Fernando Sorrentino - Siete conversaciones con Borges




Hemos recibido la última edición de Siete conversaciones con Borges (Buenos Aires, Losada, 2007). De ella reproducimos aquí los prólogos de J. L. Borges y de F. Sorrentino para la edición de 1972 (Buenos Aires, Pardo), y el de F.S. de 1996.




Prólogo

Paradójicamente, los diálogos de un escritor y de un periodista se parecen menos a un interrogatorio que a una especie de introspección. Para quien interroga, puede ser una tarea no exenta de fatiga y de tedio; para el interrogado, son como una aventura en que acechan lo secreto y lo imprevisible. Fernando Sorrentino conoce mi obra —llamémosla así— mucho mejor que yo; ello se debe al hecho evidente de que yo la he escrito una sola vez y él la ha leído muchas, lo cual la hace menos mía que suya. Al dictar estas líneas, no quiero desestimar su bondadosa perspicacia; cuántas tardes, hablando mano a mano, me ha conducido, como quien no quiere la cosa, a las contestaciones necesarias que luego me asombraban y que él, sin duda, había preparado.
Fernando Sorrentino es, en suma, uno de mis inventores más generosos. Quiero aprovechar esta página para decirle mi gratitud y la certidumbre de una amistad que los años no borrarán.


Jorge Luis Borges
Buenos Aires, 13 de julio de 1972
Buenos Aires, Editorial Losada, 2007, pág. 7



Este libro

Con Jorge Luis Borges conversé por primera vez —cuidé de anotar la fecha— el fervoroso mediodía del 2 de diciembre de 1968. Yo, con la tristeza reglamentaria, me dirigía a mi empleo de entonces; la suerte quiso que Borges emergiera de la estación Moreno a la plazoleta que divide la avenida Nueve de Julio.

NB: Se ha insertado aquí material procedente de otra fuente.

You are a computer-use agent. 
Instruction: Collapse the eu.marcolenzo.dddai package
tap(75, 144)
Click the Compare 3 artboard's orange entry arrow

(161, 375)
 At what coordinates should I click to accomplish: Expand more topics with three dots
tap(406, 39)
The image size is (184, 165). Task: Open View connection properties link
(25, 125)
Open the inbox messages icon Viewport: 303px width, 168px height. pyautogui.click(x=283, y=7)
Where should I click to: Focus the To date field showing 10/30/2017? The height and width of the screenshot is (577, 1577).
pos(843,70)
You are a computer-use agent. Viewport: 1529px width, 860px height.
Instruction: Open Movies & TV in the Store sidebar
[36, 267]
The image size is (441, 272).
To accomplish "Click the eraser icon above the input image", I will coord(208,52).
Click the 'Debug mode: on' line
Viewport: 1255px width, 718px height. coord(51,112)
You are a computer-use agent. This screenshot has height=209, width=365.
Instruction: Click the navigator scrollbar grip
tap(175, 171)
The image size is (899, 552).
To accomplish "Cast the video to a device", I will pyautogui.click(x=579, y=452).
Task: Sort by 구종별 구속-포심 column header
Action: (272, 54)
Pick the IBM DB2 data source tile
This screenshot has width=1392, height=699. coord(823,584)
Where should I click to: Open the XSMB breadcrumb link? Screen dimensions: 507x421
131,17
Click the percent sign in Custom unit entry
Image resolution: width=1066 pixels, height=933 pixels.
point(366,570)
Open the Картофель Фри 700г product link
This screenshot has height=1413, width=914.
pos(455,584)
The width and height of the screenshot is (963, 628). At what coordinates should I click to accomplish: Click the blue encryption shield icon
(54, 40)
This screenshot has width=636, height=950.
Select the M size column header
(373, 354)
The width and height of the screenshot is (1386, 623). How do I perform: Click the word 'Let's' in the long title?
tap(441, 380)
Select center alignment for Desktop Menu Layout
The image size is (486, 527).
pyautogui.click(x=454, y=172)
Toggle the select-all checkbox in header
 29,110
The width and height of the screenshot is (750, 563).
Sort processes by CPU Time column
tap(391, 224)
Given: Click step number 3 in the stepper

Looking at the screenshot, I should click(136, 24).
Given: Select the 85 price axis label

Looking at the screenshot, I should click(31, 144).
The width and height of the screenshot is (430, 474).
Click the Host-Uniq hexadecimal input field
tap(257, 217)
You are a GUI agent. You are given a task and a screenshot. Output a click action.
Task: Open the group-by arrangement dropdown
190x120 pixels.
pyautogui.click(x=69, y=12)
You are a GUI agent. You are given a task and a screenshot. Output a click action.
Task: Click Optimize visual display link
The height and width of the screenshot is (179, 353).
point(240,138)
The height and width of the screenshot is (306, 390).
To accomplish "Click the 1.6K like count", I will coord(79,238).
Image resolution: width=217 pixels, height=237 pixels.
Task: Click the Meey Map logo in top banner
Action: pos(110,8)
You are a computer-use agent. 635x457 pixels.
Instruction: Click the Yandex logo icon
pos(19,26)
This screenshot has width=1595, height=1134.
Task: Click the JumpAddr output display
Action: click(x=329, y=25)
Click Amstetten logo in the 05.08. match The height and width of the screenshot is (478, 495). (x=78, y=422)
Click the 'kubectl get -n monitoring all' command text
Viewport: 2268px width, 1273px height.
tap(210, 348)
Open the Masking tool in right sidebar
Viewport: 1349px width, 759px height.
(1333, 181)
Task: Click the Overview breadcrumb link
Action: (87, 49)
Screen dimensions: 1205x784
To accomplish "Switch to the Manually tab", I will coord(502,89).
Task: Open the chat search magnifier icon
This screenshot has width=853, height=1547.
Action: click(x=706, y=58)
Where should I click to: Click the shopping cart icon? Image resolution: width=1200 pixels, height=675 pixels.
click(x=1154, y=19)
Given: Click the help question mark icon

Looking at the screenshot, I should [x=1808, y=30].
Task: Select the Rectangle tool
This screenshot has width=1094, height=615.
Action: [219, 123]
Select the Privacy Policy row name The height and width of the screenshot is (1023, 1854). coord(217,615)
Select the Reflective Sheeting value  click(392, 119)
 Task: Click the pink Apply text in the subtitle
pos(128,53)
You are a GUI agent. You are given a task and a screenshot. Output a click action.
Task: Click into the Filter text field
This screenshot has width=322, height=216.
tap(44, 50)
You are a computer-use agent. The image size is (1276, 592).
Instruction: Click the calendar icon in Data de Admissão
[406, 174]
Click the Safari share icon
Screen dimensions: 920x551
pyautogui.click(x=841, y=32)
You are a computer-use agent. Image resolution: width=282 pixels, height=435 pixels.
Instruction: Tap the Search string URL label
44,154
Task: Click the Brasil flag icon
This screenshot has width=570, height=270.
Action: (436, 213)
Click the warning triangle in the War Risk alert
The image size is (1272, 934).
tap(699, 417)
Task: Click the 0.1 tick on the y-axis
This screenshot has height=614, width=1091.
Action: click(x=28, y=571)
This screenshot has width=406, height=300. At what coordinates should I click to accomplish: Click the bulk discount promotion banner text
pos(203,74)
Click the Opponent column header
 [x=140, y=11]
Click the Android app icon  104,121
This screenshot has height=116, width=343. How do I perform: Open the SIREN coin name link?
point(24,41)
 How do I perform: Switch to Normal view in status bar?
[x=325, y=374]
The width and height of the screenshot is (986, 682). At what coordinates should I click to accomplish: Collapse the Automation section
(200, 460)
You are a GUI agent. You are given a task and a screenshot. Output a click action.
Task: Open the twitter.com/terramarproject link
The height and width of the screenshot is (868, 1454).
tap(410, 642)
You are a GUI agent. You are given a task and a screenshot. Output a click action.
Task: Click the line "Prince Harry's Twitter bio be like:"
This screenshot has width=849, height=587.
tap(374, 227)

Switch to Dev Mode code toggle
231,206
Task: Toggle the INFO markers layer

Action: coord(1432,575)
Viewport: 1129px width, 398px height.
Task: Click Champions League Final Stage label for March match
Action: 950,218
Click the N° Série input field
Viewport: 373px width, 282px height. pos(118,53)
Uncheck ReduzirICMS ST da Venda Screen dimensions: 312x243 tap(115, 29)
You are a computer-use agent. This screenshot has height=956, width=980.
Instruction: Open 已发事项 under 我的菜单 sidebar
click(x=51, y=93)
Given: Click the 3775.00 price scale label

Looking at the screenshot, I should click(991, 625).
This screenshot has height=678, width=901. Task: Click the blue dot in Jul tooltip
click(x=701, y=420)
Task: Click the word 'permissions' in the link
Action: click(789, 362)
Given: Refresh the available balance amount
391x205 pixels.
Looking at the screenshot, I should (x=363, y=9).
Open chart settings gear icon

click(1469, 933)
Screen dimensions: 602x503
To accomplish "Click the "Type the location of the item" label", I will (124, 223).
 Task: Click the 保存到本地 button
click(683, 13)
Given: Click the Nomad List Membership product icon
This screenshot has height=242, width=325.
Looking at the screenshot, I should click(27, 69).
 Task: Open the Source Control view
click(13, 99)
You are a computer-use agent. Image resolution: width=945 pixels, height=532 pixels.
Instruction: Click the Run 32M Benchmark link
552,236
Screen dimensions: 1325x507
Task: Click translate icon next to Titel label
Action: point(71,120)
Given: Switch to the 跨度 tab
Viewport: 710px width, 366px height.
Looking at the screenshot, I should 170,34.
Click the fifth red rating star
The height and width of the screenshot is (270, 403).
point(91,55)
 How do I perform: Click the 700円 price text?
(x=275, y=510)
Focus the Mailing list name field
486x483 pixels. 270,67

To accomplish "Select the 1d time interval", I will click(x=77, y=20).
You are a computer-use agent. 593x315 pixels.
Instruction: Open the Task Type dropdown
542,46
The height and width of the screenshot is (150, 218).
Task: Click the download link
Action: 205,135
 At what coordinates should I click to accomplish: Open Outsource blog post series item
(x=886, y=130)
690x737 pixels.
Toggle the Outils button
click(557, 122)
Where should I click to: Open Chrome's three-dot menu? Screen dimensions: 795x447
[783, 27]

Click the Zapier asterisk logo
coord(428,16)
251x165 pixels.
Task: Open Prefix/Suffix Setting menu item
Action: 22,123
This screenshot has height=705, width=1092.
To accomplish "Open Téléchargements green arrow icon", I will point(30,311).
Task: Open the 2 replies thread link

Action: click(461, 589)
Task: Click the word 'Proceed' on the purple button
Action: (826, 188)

Lo saludé con emoción, con torpeza; farfullé mi ignoto apellido, le dije que vivía en Palermo. Esto le agradó y, un instante después, hablábamos del arroyo Maldonado, arroyo que para mis ojos nunca fue otra cosa que un largo asfalto gris flanqueado por un terraplén y muchas bodegas. Recuerdo que le recité las primeras estrofas de su poema “El tango”, y que Borges me reprochó: “¡Qué ganas de perder el tiempo leyendo esas cosas!”.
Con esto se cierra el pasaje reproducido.